Brendan Akaju
The Central Bank of Nigeria (CBN) has released the final version of the regulatory framework for bank holding companies (holdcos) as it moves to address preconditions set by Pension Commission (Pencom) for lifting prohibition on Pension Fund Administrators (PFAs) from buying stocks of banks running as holdcos.
The banking sector regulator released the guidelines, which basically addressed the requirements of PenCom with regards to the holdcos on Friday.
Pencom had over a year ago stopped PFAs from buying bank holdcos. This affected three banks – FBNH, FCMB and Stanbic-IBTC.
Pencom insiders say tha that the commission took that step because there was no CBN framework for regulating the holdcos and the holdcos were not up to five years old as stipulated in the Pension Reform Act 2004.
This meannt that two pre-conditions must be met before Pencom gets into a position to lift the prohibition on purchase of bank holdcos by PFAs.
One was the amendement of Pension Reform Act 2004, which has been effected with the release of the officially gazetted copy of the Pension Reform Act 2014, which removed the five-year dividend declaration and payment requirement.
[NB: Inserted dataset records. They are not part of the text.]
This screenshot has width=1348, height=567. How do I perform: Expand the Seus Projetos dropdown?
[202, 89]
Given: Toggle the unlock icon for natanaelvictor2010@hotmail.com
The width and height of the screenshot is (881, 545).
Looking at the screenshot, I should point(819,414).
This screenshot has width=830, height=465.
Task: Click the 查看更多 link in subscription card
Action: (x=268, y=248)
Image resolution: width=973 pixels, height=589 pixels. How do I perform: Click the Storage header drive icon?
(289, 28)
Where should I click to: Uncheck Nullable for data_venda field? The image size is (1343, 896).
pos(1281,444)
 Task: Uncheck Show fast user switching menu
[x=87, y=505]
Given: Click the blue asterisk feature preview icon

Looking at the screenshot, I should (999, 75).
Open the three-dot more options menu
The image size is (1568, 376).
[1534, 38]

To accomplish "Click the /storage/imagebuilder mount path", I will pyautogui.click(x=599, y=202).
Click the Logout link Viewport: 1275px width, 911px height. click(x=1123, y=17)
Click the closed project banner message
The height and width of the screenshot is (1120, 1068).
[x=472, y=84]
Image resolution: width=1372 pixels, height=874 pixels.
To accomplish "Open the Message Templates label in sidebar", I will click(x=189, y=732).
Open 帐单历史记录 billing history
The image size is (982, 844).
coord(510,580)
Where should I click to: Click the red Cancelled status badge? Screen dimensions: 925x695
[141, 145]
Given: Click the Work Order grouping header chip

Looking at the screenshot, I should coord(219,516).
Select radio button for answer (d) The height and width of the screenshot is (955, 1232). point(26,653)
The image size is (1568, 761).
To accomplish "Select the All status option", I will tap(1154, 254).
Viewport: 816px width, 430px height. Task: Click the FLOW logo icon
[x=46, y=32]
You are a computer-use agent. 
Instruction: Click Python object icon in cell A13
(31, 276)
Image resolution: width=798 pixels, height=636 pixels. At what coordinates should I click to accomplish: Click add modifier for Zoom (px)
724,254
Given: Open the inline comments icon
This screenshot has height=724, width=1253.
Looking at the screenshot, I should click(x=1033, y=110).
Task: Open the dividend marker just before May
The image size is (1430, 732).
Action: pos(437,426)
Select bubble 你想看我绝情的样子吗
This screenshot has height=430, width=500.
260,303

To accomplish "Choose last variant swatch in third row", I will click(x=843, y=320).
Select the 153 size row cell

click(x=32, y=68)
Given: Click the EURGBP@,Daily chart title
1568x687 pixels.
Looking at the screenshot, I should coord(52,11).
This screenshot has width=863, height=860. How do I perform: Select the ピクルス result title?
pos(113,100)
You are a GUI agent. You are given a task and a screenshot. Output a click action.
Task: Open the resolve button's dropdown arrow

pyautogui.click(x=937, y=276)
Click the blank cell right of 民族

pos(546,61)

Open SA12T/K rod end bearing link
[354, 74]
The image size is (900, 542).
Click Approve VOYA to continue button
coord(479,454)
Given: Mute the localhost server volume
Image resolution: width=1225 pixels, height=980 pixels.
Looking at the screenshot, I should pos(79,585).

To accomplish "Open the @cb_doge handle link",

The second condition, which stipulated that the CBN must issue final regulatory framework for bank holdcos was alaso address when the regulator circulated the draft regulatory framework to stakeholders for review and feedback, which has ultimately culminated in the new guidelines.
Industry watchers believe that with the two pre-conditions now satisfied the onus has shifted to Pencom to issue a circular lifting the prohibition to make it possible for PFAs to buy bank holdcos.
An an analyst from one of the country’s top broking firms, Renaissance Capital, described the issuance of the guidelines as very cruccial both to the affects banks and the indsutry as a whole “considering the attractive upside potential in FBNH and FCMB at the moment. Furthermore, the fact that most banks are in capital raising mode makes it imperative that the prohibition is lifted, as access to pension funds will be critical to the success of the capital raising efforts.”
Our attempts to reach the spokesman of PenCom, Emeka Onuorah, for the reactions of the commission proved abortive, but an informed source in the commission said that the pension regulator was studying the development and would make its stand public before long.